| EXERCISE SET |
1. List every competition named in the text about Vitória Pico da Pedra.
2. Reproduce the part of the text about Vitória Pico da Pedra between "Vitória Clube do Pico da Pedra (known" and "in the Azores.", inclusive.

| EXTRACTED TEXT |
BEGIN

Vitória P. Pedra
- Full name: Vitória Clube do Pico da Pedra
- Founded: 1992
- Ground: Estádio José da Silva Calisto Pico da Pedra, Azores Portugal
- Capacity: 2,000
- Chairman: Ricardo Estrela
- League: AF Ponta Delgada 1ª Divisão

= Vitória Pico da Pedra =

Portuguese football club

Vitória Clube do Pico da Pedra (known as Vitória Pico da Pedra or Vitória P. Pedra), is a Portuguese football club based in Pico da Pedra on the island of São Miguel in the Azores.

==Background==
Vitória Pico Pedra currently plays in the AF Ponta Delgada 1ª Divisão (known as the Campeonato de S. Miguel) which is the fifth tier of Portuguese football. The club was founded in 1992 and they play their home matches at the Estádio José da Silva Calisto in Pico da Pedra. The stadium is able to accommodate 2,000 spectators.

The club is affiliated to Associação de Futebol de Ponta Delgada and has competed in the AF Ponta Delgada Taça. The club has also entered the national cup competition known as Taça de Portugal in 2002/03 winning away 2–1 to Angústias Atlético before going out 5–0 away to CD Mafra.

END

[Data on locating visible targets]

BEGIN

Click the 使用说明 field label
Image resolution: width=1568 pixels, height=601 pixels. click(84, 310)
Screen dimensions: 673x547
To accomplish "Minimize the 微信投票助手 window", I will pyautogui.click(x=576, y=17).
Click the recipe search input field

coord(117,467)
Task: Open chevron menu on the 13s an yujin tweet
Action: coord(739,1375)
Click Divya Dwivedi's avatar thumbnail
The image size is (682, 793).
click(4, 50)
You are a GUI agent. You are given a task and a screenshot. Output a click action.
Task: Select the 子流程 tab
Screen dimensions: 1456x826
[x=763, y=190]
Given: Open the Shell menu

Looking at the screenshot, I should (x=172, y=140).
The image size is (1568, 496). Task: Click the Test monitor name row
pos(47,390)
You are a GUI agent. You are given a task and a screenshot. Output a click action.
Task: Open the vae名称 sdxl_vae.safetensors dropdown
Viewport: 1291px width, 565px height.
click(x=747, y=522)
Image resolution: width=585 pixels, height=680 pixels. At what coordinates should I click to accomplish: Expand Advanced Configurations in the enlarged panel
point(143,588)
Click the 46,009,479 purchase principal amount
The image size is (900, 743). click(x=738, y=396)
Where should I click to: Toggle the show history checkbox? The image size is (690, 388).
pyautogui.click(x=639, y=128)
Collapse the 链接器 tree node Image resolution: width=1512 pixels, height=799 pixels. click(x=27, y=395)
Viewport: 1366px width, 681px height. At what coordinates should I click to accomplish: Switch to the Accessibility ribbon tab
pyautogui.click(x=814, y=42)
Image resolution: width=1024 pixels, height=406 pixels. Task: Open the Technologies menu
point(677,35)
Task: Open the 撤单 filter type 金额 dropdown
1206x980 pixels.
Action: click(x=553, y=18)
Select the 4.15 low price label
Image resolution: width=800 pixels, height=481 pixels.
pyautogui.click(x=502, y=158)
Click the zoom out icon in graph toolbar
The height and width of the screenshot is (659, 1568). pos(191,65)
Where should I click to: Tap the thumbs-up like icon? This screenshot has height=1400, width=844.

END

| SOLUTIONS TO EACH TASK |
1.
- AF Ponta Delgada 1ª Divisão (also known as the Campeonato de S. Miguel)
- AF Ponta Delgada Taça
- Taça de Portugal

2.
Vitória Clube do Pico da Pedra (known as Vitória Pico da Pedra or Vitória P. Pedra), is a Portuguese football club based in Pico da Pedra on the island of São Miguel in the Azores.